I jump out of my seat and throw my arms around him. “I know you’re trying,” I cry.

He hugs me back. “You have to know you can come to me, Lara Jean. No matter what it is. I’ve spoken to Principal Lochlan, and he’s going to make an announcement tomorrow saying that anyone who watches or distributes the video will be suspended.”

Relief floods over me. I should’ve come to my dad in the first place. I stand up straight, and he reaches up and wipes my cheeks. “Now, what’s this about a dating profile?”

“Oh . . . ” I sit back down again. “Well . . . I started one for you on Singleparentloveconnection.com.” He’s frowning, so I quickly say, “Grandma doesn’t think it’s good for a man to be alone for so long, and I agree with her. I thought online dating could help you get back out there.”

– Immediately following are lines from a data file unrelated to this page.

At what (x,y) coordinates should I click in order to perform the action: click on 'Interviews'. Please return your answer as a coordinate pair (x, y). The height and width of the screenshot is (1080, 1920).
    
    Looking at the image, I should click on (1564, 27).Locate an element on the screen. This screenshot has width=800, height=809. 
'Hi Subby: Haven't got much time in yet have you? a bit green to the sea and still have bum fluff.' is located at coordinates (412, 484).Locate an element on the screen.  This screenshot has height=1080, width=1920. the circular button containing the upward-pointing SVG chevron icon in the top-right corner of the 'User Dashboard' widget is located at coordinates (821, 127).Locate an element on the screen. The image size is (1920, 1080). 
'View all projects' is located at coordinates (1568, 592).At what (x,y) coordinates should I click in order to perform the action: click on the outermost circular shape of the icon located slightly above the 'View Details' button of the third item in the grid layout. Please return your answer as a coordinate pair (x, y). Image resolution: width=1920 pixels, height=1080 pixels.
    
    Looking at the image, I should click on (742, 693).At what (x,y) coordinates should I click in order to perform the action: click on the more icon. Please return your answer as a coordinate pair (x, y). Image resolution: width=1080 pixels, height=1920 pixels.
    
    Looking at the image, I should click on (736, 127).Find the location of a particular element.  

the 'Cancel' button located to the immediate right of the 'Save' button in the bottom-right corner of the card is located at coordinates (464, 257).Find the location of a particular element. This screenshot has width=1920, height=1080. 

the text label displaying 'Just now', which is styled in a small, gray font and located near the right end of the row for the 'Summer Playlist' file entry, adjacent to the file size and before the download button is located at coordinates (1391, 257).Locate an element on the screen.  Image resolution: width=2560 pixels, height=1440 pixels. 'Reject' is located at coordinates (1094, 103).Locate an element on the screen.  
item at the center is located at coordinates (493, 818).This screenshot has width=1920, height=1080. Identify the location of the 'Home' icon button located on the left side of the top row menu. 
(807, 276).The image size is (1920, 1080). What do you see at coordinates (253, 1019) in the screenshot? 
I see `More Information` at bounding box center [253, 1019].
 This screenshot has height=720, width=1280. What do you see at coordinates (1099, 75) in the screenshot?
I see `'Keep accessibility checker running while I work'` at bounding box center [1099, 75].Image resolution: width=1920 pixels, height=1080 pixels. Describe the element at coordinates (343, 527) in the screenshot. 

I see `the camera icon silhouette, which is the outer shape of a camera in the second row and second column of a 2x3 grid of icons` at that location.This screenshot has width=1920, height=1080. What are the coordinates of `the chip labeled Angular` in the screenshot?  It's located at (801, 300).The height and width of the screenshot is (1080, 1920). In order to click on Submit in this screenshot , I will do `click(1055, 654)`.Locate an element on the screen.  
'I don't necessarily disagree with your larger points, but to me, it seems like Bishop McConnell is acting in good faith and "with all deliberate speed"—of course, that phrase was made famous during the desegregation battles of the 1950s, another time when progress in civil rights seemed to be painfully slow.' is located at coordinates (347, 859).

“Lara Jean, I can handle my own dating life! I don’t need my daughter managing my dates.”

“But . . . you never go on any.”

“That’s my concern, not yours. I want you to take down that profile tonight.”

“It was never even active; I just set it up in case. It’s a whole new world out there, Daddy.”

“Right now we’re talking about your love life, not mine, Lara Jean. Mine we’ll save for another time. I want to hear about yours.”